(Stored items)
+ + +
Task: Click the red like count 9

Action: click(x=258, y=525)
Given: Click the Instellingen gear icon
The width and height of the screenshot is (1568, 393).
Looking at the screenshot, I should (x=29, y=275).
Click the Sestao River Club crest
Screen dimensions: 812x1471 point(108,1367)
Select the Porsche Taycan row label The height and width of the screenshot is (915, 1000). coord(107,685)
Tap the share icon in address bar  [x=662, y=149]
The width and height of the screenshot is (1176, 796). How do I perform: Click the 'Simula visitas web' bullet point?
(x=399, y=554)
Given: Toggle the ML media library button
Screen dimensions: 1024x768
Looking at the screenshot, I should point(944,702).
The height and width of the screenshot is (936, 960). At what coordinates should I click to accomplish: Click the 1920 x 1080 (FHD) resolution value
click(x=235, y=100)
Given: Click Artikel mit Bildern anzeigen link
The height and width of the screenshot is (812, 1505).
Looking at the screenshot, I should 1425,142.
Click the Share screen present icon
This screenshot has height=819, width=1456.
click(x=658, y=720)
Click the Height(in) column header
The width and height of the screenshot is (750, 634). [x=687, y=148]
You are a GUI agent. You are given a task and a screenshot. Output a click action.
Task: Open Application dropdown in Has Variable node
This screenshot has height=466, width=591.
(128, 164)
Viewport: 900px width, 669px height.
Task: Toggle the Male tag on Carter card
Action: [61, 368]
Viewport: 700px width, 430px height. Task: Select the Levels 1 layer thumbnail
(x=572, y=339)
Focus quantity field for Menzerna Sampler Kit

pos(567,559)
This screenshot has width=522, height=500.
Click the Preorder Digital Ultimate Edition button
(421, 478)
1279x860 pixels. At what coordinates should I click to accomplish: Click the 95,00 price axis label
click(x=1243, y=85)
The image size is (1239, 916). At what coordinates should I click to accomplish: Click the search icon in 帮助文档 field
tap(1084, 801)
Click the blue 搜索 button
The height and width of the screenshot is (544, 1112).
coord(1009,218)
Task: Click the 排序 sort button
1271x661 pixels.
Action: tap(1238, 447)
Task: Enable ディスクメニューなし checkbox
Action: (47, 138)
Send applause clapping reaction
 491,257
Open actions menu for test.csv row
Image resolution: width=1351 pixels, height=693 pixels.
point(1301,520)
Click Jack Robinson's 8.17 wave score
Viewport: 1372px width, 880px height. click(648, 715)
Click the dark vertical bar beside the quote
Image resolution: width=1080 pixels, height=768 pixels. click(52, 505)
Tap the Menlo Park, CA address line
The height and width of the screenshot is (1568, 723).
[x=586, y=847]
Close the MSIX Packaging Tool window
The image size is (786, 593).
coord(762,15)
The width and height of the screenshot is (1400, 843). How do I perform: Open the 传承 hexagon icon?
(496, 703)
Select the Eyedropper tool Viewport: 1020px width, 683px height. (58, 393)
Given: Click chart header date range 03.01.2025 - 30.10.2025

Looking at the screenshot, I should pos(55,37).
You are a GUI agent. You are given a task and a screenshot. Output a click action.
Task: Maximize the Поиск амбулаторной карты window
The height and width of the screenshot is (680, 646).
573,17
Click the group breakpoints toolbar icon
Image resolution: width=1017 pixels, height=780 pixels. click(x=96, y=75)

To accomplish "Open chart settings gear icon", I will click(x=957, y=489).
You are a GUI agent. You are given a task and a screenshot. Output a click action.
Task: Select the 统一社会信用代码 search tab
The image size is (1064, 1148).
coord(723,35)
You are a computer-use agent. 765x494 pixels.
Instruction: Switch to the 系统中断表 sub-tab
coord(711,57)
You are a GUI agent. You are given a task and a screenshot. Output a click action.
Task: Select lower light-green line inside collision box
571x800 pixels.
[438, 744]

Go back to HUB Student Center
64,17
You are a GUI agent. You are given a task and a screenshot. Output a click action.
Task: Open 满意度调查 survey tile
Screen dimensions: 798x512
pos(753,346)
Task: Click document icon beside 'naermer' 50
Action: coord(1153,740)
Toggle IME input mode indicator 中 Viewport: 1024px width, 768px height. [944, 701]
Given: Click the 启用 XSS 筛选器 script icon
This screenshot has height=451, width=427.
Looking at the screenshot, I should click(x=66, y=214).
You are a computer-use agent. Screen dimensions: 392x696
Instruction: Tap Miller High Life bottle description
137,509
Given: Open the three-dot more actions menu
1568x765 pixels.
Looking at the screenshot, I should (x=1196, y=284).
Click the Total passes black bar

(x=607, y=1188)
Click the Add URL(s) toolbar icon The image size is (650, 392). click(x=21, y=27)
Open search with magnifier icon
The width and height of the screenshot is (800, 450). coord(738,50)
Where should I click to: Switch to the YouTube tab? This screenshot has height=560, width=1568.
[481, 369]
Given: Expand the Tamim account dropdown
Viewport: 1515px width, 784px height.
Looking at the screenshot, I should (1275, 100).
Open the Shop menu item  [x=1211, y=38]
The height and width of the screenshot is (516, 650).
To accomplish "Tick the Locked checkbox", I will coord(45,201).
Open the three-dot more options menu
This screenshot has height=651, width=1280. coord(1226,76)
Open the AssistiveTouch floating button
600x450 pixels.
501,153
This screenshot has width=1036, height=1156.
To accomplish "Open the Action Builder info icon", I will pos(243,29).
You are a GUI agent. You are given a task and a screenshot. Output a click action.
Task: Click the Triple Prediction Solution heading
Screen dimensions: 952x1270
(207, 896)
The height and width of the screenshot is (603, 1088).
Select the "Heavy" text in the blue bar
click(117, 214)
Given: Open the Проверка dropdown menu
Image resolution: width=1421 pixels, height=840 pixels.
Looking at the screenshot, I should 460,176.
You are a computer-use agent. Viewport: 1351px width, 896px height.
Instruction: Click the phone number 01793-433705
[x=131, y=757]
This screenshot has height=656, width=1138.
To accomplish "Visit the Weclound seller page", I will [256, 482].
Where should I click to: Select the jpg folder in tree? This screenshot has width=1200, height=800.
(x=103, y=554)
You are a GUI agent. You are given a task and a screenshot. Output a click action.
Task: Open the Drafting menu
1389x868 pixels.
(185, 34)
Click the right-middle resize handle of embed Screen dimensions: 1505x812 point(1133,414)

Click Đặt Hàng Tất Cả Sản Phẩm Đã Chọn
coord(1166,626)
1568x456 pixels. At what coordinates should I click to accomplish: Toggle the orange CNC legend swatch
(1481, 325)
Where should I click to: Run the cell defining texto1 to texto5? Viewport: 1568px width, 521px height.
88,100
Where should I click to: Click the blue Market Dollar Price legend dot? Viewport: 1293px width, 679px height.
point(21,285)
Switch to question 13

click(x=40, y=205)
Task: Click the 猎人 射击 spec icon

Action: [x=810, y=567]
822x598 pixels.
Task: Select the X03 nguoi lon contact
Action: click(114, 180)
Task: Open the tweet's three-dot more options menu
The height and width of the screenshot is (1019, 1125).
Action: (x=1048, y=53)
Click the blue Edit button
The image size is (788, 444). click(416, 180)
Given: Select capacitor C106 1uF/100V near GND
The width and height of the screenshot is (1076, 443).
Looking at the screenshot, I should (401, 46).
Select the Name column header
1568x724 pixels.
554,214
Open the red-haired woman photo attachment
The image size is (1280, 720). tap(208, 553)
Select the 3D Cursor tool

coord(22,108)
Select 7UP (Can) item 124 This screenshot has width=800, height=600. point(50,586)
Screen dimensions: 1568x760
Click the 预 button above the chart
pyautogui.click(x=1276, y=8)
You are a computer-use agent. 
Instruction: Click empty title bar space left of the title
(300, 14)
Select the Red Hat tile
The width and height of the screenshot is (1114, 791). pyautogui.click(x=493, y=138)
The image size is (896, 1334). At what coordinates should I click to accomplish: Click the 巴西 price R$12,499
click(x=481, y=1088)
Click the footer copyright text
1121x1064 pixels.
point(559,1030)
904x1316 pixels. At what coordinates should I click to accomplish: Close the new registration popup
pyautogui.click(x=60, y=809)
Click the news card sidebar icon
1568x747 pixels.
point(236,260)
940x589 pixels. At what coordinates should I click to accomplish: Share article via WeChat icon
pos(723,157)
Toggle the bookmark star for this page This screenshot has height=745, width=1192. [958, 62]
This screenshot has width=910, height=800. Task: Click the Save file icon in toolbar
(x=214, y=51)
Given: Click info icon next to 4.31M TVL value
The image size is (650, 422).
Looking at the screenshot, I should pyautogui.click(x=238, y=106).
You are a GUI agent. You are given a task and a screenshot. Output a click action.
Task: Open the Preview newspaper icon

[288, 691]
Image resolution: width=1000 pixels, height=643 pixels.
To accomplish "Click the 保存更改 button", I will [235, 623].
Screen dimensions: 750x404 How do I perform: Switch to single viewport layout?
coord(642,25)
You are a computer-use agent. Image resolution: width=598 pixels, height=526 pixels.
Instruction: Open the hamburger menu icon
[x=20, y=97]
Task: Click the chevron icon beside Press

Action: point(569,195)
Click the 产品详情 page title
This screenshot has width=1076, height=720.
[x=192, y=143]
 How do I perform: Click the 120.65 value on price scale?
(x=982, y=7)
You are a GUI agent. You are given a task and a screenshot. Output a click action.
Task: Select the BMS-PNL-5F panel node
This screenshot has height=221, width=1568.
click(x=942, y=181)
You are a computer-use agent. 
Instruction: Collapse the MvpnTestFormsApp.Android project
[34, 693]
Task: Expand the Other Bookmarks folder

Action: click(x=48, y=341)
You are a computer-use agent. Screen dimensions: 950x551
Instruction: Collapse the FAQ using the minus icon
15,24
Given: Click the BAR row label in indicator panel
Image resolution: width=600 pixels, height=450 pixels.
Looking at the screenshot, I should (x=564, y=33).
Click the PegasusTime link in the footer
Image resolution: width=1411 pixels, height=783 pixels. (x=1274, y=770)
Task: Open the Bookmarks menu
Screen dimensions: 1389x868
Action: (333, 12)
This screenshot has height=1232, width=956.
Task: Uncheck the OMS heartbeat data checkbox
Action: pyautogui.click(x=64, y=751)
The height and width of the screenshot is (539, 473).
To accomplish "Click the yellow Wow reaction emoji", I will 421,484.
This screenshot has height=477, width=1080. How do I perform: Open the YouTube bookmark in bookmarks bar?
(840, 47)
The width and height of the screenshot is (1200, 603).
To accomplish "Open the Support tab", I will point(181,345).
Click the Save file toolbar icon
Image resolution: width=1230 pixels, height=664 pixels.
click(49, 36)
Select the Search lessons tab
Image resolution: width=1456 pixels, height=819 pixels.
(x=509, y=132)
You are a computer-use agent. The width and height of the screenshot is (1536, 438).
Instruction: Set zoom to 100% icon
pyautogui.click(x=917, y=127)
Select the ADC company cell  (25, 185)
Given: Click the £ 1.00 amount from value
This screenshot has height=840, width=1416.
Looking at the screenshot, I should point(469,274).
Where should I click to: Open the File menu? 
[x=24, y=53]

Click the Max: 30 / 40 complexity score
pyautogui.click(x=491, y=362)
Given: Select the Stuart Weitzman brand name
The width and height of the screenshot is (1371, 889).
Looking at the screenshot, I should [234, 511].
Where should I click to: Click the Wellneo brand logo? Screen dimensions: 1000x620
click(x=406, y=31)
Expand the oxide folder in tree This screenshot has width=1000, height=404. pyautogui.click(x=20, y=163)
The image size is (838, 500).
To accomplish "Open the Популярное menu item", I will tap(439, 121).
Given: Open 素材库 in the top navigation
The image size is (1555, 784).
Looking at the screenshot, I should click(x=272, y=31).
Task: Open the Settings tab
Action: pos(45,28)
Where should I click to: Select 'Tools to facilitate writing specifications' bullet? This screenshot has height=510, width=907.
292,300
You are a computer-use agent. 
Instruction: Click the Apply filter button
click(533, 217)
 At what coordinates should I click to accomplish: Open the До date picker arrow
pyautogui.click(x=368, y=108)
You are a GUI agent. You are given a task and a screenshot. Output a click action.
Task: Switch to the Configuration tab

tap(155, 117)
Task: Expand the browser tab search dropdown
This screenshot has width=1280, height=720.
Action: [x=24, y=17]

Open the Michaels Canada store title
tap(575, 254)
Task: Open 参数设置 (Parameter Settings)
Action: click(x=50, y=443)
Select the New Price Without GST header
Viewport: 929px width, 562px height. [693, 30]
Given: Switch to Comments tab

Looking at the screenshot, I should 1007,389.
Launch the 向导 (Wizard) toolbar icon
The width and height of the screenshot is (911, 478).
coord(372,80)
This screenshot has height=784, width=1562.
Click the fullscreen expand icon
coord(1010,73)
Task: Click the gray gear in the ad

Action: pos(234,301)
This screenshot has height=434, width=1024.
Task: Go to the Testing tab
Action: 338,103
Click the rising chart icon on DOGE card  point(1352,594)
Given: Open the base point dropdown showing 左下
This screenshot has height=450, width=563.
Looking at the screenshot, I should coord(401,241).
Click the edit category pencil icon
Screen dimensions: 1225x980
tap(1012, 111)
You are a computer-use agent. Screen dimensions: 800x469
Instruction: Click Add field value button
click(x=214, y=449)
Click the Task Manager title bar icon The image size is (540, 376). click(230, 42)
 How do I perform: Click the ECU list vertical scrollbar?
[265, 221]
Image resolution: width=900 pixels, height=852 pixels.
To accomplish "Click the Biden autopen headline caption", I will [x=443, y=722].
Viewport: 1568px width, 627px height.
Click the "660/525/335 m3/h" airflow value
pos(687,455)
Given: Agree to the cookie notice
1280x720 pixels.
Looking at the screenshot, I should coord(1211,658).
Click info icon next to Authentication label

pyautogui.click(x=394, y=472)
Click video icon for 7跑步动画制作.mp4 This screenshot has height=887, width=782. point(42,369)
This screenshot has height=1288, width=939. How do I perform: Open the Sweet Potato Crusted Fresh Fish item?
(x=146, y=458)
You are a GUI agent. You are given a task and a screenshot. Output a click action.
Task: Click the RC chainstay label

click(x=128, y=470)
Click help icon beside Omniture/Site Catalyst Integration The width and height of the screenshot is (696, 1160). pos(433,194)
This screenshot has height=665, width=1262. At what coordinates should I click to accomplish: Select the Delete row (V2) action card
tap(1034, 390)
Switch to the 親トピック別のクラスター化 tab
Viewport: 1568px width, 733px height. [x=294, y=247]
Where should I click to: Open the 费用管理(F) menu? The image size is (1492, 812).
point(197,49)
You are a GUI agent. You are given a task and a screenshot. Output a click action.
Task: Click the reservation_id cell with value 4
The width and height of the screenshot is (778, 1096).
+ + +
**Task instructions**
In the answer, include exactly the lines from the line containing "Task: Click the reservation_id" through the end of the data, and nothing else.

**Response below**
Task: Click the reservation_id cell with value 4
The width and height of the screenshot is (778, 1096).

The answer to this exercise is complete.